Vous avez sans doute déjà entendu parler de Lacordaire, le célèbre prédicateur dominicain qui remplissait la cathédrale Notre Dame de Paris à chaque fois qu’il donnait ses fameuses conférences de carême. Eh bien figurez-vous que le célèbre dominicain s’est rendu à Ars, il voulait écouter prêcher le curé d’Ars. Peut-être se demandait-il comment une petit curé réputé ignare pouvait attirer autant de monde, il voulait connaître son secret. Peut-être aussi avait-il été envoyé par quel qu’évêque qui souhaitait vérifier si la doctrine du curé d’Ars était conforme à la foi catholique. Peu importe le motif, toujours est-il qu’il est là, dans la petite église d’Ars, incognito, enfin aussi incognito que peut l’être un Dominicain en habit et qui plus est un célèbre dominicain ! De fait, il est reconnu par un pèlerin qui va informer le curé d’Ars de la présence de Lacordaire. Celui-ci vient vite le saluer et le prie d’assurer la prédication à la messe. Lacordaire ne veut pas, il est venu pour écouter le curé d’Ars mais celui-ci insiste tellement en assurant que ça sera un honneur pour ses paroissiens d’entendre un tel puit de science. Lacordaire est obligé de céder. Il décide donc de rester un jour de plus et de participer à la messe du lendemain pour écouter le curé d’Ars. Le lendemain, même scénario, mais Lacordaire ne cède pas, il pourra écouter le curé d’Ars. En rentrant à Paris, il dira : j’en ai plus appris sur le Saint-Esprit en écoutant Mr Vianney prêcher que dans toutes mes études de théologie ! Vous vous rendez compte, le grand théologien dit : j’en ai plus appris sur le Saint-Esprit en écoutant Mr Vianney prêcher que dans toutes mes études de théologie ! Le curé d’Ars avait-il prêché sur le Saint-Esprit ce jour-là ? C’est possible car ça lui arrivait souvent, ce qui n’était pas habituel à l’époque. Mais je pense que la raison est ailleurs. 

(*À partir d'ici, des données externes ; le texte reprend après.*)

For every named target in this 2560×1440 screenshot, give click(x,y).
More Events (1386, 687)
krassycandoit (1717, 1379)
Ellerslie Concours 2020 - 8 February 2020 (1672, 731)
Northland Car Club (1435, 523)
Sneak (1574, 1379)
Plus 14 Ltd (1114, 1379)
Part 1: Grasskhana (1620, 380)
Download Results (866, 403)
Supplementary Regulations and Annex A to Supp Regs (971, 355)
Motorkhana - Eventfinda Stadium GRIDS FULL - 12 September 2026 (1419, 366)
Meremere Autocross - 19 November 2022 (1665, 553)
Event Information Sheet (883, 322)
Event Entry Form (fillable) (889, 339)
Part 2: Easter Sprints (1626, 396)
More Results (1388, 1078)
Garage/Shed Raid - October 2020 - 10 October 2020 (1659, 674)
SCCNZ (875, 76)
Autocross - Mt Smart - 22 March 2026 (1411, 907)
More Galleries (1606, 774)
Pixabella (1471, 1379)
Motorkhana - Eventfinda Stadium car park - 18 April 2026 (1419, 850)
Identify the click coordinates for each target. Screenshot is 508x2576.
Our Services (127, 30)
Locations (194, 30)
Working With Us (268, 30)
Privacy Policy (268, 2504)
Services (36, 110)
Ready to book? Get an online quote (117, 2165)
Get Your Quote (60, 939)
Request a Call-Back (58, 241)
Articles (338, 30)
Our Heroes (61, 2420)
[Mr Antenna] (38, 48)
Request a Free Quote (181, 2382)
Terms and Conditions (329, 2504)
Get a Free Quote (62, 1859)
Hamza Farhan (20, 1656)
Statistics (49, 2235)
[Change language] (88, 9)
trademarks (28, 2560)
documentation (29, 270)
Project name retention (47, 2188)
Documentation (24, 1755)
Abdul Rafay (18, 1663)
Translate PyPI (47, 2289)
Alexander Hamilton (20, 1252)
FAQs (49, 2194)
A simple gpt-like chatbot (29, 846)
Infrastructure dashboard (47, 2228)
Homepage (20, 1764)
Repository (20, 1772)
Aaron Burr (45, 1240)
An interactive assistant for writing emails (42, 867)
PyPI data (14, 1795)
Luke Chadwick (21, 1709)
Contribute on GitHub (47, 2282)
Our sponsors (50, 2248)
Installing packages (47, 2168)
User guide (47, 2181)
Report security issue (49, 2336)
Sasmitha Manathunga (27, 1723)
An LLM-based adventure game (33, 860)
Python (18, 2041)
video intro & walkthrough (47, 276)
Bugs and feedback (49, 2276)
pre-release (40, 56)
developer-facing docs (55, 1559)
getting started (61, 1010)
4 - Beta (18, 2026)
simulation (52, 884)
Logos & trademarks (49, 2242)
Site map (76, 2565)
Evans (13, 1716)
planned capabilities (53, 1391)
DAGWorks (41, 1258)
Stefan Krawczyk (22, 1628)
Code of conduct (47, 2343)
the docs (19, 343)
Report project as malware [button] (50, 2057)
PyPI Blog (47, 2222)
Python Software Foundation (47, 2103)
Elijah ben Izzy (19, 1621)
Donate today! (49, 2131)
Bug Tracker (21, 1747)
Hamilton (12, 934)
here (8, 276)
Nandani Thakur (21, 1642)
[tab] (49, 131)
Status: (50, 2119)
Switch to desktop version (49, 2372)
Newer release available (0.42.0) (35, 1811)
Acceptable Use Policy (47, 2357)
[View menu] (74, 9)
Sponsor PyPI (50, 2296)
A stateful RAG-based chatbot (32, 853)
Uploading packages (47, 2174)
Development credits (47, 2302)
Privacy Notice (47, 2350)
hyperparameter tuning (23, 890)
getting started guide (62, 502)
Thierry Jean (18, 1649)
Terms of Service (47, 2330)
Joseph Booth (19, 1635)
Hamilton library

Avant de vous la donner, pour vous faire sourire, je vous raconte encore cette anecdote. Le carême suivant, à Notre Dame, Lacordaire a tellement de succès que la cathédrale est archipleine, certains ont dû monter sur les confessionnaux pour le voir. Quand on ne le lui fait remarquer à la fin de sa conférence, il dira : oui, mais à Ars, il y a un petit curé qui est bien plus fort que moi, parce qu’avec lui, les gens ne montent pas sur les confessionnaux, ils entrent dans les confessionnaux ! Pour résumer sa rencontre avec Lacordaire, Jean-Marie Vianney dira : ce jour-là se sont rencontré l’extrême science et l’extrême ignorance !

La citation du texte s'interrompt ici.